4.     How did you come up with your startup name?

Norman and I were brainstorming, and we both thought that “Prevalent” was a good, strong name that identified what we do.  We wanted something strong like “Prevail” or “Prevalent.”  We decided on “Prevalent.”  Norm recently found the original napkin this is written on and it sits in our office. Our tagline is “Information anywhere, security everywhere.” We wanted to convey the idea that we could put security everywhere.

5.     What was the biggest mistake you’ve made so far in your entrepreneurial journey, and what did you learn from it?

I think about this a lot. In the beginning, we chose a business model that focused on supporting our customers from a services perspective, leveraging the intellectual property of third parties. Customers saw huge gaps in the market and kept on asking us about filling them. We probably should have started developing our own intellectual property earlier. We started development five years ago.

6.      When was the last time you thought about quitting your startup and going back to corporate life, or doing something else? What got you to stay?

Like everyone, you get offers once in a while, but I can honestly say I’ve never thought about quitting in any context. I love what I do and I get up in the morning and I’m excited and enthused about it. Clearly, when you are in the middle of a crisis, things are hard, but I don’t think it’s any easier anywhere else. We are building something extraordinarily important.

7.     If you could go back in time, what would you do differently?

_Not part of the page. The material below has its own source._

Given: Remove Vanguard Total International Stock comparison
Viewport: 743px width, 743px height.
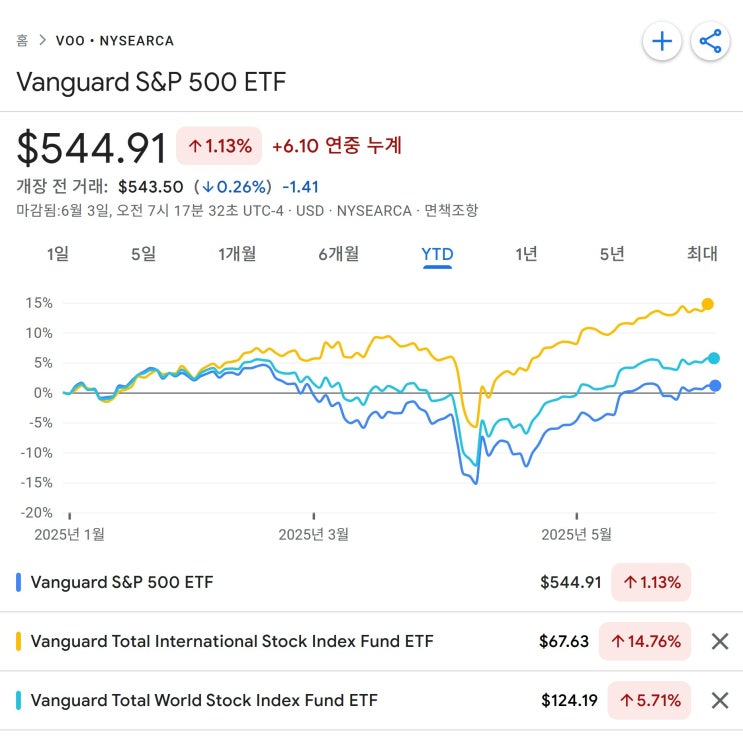Looking at the screenshot, I should coord(719,641).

We might have gone after funding and venture capital earlier. We waited a long time on this, and I’m not sure if it was a positive or a negative. We actually built a business, and many companies get funding before they build a business. There are different schools of thought on this. Half the people say you were smart to keep equity in your pocket, and the other half say we should have looked for money earlier.

8.     What’s the best place to find founders to network with?

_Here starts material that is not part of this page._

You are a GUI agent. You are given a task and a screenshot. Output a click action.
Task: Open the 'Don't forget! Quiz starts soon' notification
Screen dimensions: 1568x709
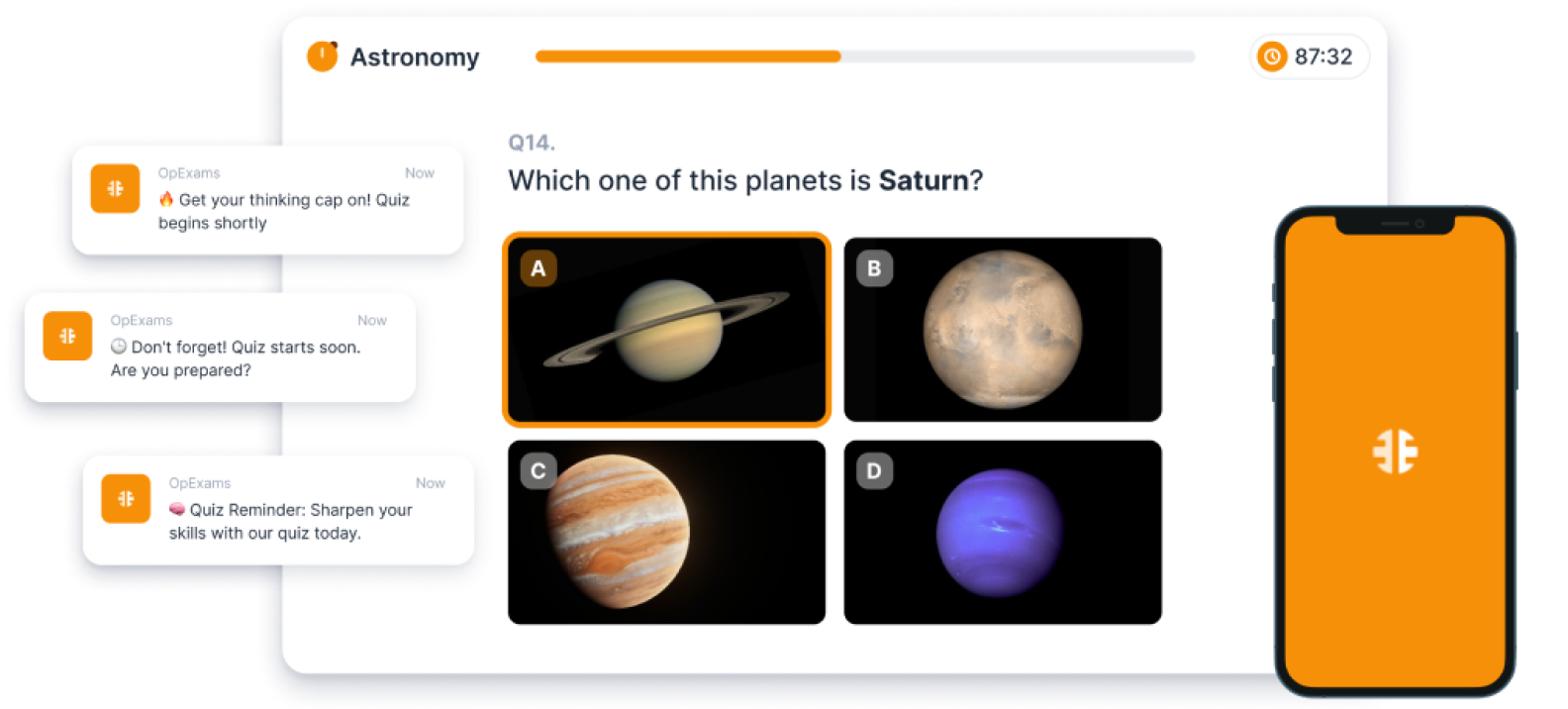(220, 348)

I do a lot of work with Shared Assessments and chair the steering committee. This is a member-driven organization that focuses on third-party risk management and is building thought leadership in our area of expertise. I spend a lot of time there with leaders in our industry and talk with other CEOs, CFOs, etc. there.

I also have a passion for life-long learning and sit on the Penn State outreach advisory board. I think the way we educate people is changing rapidly. You will always have the Harvards and Yales, the elite colleges that will be very selective and very expensive. However there is an unaffordability that is a reality. People want to be life-long learners in a meaningful way, but they can’t go to a classroom.  We want to drive education from serving 20,000 students/year today, to 45,000 students/year in five years. I meet incredible leadership at Penn State, and have formed relationships that have helped me in business.

9.     What does your family think about you being an entrepreneur?

Norman and I were working at another firm when we started forming the idea for Prevalent, and we went to our wives and said we wanted to do this. My wife was very supportive. We were making good money at the time, so she asked how much I was going to make in the new venture. I told her, she had it wrong; we were going to be putting money into the business. Our wives supported us for the first year, but we actually did very well. We didn’t get back our salaries we were making in corporate America for a year and a half. My family has been extremely supportive of me during the process, and I couldn’t have done it without that support. We have three daughters, and it continues to be hard since I travel a lot.

10.  What has helped you the most to achieve your current success?

I would say sticking to my core values. We developed core values for the firm, and one that is included in that list is life-long learning. I went back for my MBA and multiple certifications. I read a ton. To stay relevant in security and risk management, you have to keep up-to-date on everything that is out there. The last book I read was Scrum, by Jeff Sutherland, the person who developed Scrum agile methodology. You just have to keep as relevant as possible and education is critical to this.